Fénykép készítésének helye:DevaFénykép készítésének éve:1921Ország neve a fénykép készültekor:Romania (1920-1945)Ország neve ma::Romania
This is a photo taken in the courtyard of our synagogue in Deva. It’s a photo of my parents’ wedding. They got married in 1921 by Rabbi Samuel Diosi. The chuppah can be seen in front of the building. On the left is the synagogue.
My parents got married in 1921, here in Deva. There was a ceremony at the synagogue. They were both beautiful, very beautiful looking people. As far as their clothes are concerned, my parents wore what all the others wore at that time, nothing exceptional about that. They had a good financial situation. My father was a lawyer and was one of the most skillful men in town. As for my uncles, they were rich, there's no doubt about it.
My parents were very religious, very Orthodox - especially my mother. She observed the kashrut, the Orthodox kashrut, which means that she kept meat separately from dairy products. We used separate dishes for Pesach - they were very beautiful, with a blue edge, and were kept in the pantry. My father went to the synagogue every week, as he was the president of the community. My mother only went on the high holidays. She was always present during the major holidays, but it was rare to find her at the synagogue on Friday evenings or on Saturdays. On Friday evenings, she would light the candles - they were five, one for each member of the family. We had challah on our table - their shape was oblong and they were homemade. My father would slice them and give everybody their share. My father didn't go to the mikveh, only my mother did. The larger community had a mikveh, which was located in the courtyard of the community headquarters - there were several buildings there. My mother went there, at least once a week.
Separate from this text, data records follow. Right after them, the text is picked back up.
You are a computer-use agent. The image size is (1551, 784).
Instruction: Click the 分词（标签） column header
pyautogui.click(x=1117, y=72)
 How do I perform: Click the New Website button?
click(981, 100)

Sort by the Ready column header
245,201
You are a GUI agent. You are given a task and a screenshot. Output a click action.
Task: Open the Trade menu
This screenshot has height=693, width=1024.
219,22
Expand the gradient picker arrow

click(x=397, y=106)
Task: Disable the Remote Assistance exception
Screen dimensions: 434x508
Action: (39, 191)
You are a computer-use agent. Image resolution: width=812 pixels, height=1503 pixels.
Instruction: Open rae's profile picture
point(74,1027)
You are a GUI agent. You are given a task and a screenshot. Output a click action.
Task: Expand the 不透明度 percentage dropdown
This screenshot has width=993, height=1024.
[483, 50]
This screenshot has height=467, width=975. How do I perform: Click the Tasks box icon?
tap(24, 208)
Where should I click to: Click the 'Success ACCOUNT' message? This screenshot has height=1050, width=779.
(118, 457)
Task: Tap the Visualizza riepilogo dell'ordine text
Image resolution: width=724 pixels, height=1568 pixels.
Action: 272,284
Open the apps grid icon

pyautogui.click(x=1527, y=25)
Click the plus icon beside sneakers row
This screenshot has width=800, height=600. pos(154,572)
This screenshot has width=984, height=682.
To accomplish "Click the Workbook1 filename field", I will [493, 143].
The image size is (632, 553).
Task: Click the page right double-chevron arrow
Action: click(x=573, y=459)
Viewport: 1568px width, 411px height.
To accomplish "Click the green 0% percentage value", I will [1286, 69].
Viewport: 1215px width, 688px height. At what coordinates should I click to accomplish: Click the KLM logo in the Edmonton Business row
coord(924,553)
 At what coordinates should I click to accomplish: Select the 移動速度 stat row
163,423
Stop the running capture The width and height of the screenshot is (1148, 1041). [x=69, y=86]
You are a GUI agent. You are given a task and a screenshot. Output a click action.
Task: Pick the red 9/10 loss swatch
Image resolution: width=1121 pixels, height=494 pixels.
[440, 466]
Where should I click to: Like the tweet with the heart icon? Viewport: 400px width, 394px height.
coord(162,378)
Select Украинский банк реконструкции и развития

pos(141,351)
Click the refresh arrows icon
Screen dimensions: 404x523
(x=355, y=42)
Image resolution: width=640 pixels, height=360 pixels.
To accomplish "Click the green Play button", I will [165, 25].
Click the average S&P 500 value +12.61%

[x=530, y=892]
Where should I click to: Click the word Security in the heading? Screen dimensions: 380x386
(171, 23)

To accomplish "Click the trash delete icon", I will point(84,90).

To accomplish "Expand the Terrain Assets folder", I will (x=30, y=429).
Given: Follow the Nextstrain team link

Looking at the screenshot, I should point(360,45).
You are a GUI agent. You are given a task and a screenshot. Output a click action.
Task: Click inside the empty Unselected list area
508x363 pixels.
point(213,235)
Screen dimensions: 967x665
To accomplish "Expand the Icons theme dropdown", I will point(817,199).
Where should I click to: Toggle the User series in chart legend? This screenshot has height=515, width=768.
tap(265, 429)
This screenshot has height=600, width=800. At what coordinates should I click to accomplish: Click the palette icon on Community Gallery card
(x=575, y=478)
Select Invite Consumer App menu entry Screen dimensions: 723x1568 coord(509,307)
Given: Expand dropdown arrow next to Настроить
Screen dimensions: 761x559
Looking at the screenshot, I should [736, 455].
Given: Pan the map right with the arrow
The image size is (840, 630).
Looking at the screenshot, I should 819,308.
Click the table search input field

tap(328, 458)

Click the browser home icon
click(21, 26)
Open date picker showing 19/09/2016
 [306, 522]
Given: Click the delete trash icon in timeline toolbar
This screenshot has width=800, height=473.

My parents weren't interested in politics. They lived in the center of the town and their relationship with the neighbors wasn't only good, but extremely good. Our right hand neighbors were Hungarian, and our left hand neighbors were Romanian. To the right, there was the headquarters of the Reformed Community, where the town's reformed pastor lived. To the left, there lived a notary public named Conda. We used to visit the pastor, who taught us Hungarian, literature, and the history of Austria-Hungary. His name was Alexandru Fazakas. There were also Jews living on our street - five or six families: the pharmacist Nussbaum, Doctor Grunfeld, tradesman Heller, etc.